No longer officially the pastor in the Taos church, Martínez began to celebrate mass in his own family chapel and in others around the Taos valley. Due to Taladrid’s unpopularity in Taos, Lamy finally replaced him in 1857 with a young New Mexican-born priest José Eulogio Ortiz. Ortiz, however, was a devoted protégé of Lamy, and he also soon came into conflict with Martínez for playing an active role in the disruption of Penitente chapels and their services. This and other issues caused Lamy to suspend Martínez in 1856 and then, on shaky legal grounds a few years later, to excommunicate him and his associate Father Mariano Lucero, the priest at nearby Arroyo Hondo. Martínez was accused of promoting a schism in Taos, and indeed a schismatic spirit existed there, promoted by people close to him. But he himself, though in disagreement with Lamy on many issues, never actually entered into schism or set himself up as independent from the Catholic Church. After being excommunicated, Martínez, in defiance of Lamy, continued until the end of his life to celebrate mass in private chapels and to officiate at baptisms, marriages, and funerals for his family members and large circle of followers. He died on July 27, 1867. The crowd of over 2000 people at his funeral included 300 members of the Taos chapter of the Penitente brotherhood.

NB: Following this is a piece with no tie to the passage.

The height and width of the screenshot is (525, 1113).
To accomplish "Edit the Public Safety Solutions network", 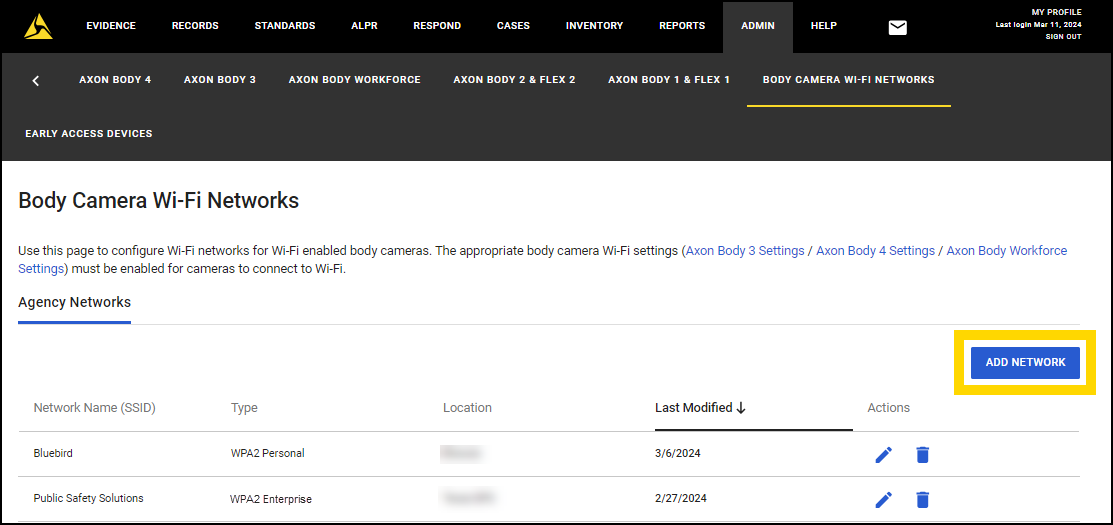I will (883, 499).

Father Antonio José Martínez must be counted as one of the most important intellectual, spiritual, and political leaders of northern New Mexico in the nineteen century. During and after his life he was castigated and calumniated by his enemies. Reflecting the cultural biases of the day, these undeserved attacks were perpetuated in the early twentieth century by noted authors such as historian Ralph Emerson Twitchell and novelist Willa Cather in her Death Comes to the Archbishop. A refreshing correction to these views finally came from Fray Angelico Chavez in his But Time and Chance.Unfortunately Chavez, although correcting many errors and misconceptions about Martínez, quite unwarrantedly depicted him as suffering from a schizophrenic condition which led to his opposing Lamy. The definitive biography of Father Martínez has yet to be written and only a few of his voluminous writings have ever been reprinted.
Sources Used:
Chavez, Fray Angelico. But Time and Chance: The Story of Padre Martínez of Taos, 1793 – 1867. Santa Fe: Sunstone Press, 1981.

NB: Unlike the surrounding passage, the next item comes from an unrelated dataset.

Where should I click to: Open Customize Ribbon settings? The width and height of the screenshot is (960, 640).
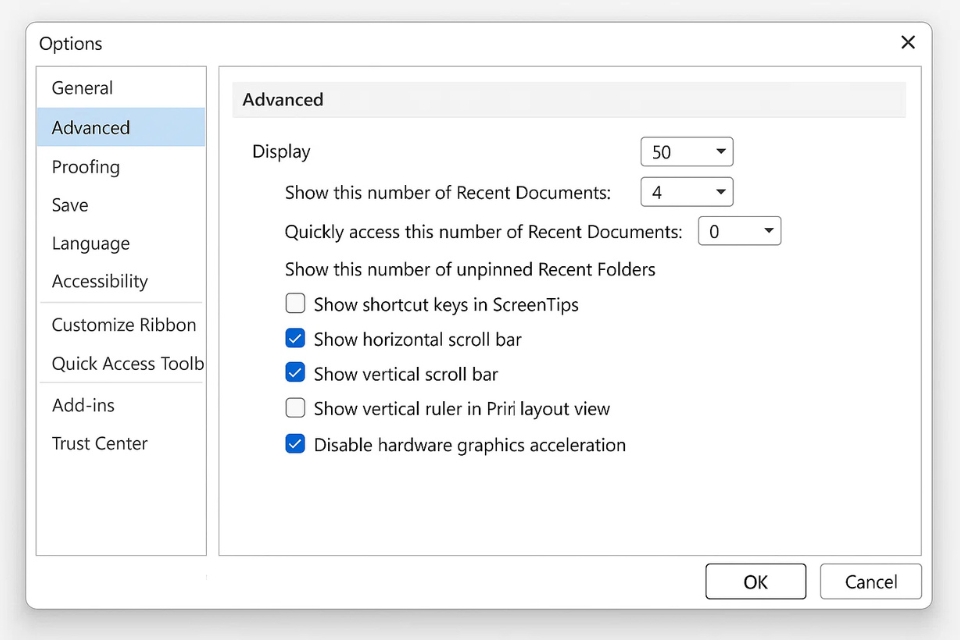pyautogui.click(x=124, y=325)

Horgan, Paul. Lamy of Santa Fe. New York: Farrar, Straus and Giroux, 1975.
Mares, E. A. ed. Padre Martinez: New Perspectives from Taos. Taos: Millicent Rogers Museum, 1988.
Steele, Thomas J. Folk and Church in New Mexico. Colorado Springs: Hulbert Center for Southwest Studies, Colorado College, 1993.
Wroth, William. The Chapel of Our Lady of Talpa. Colorado Springs: The Taylor Museum of the Colorado Springs Fine Arts Center, 1979.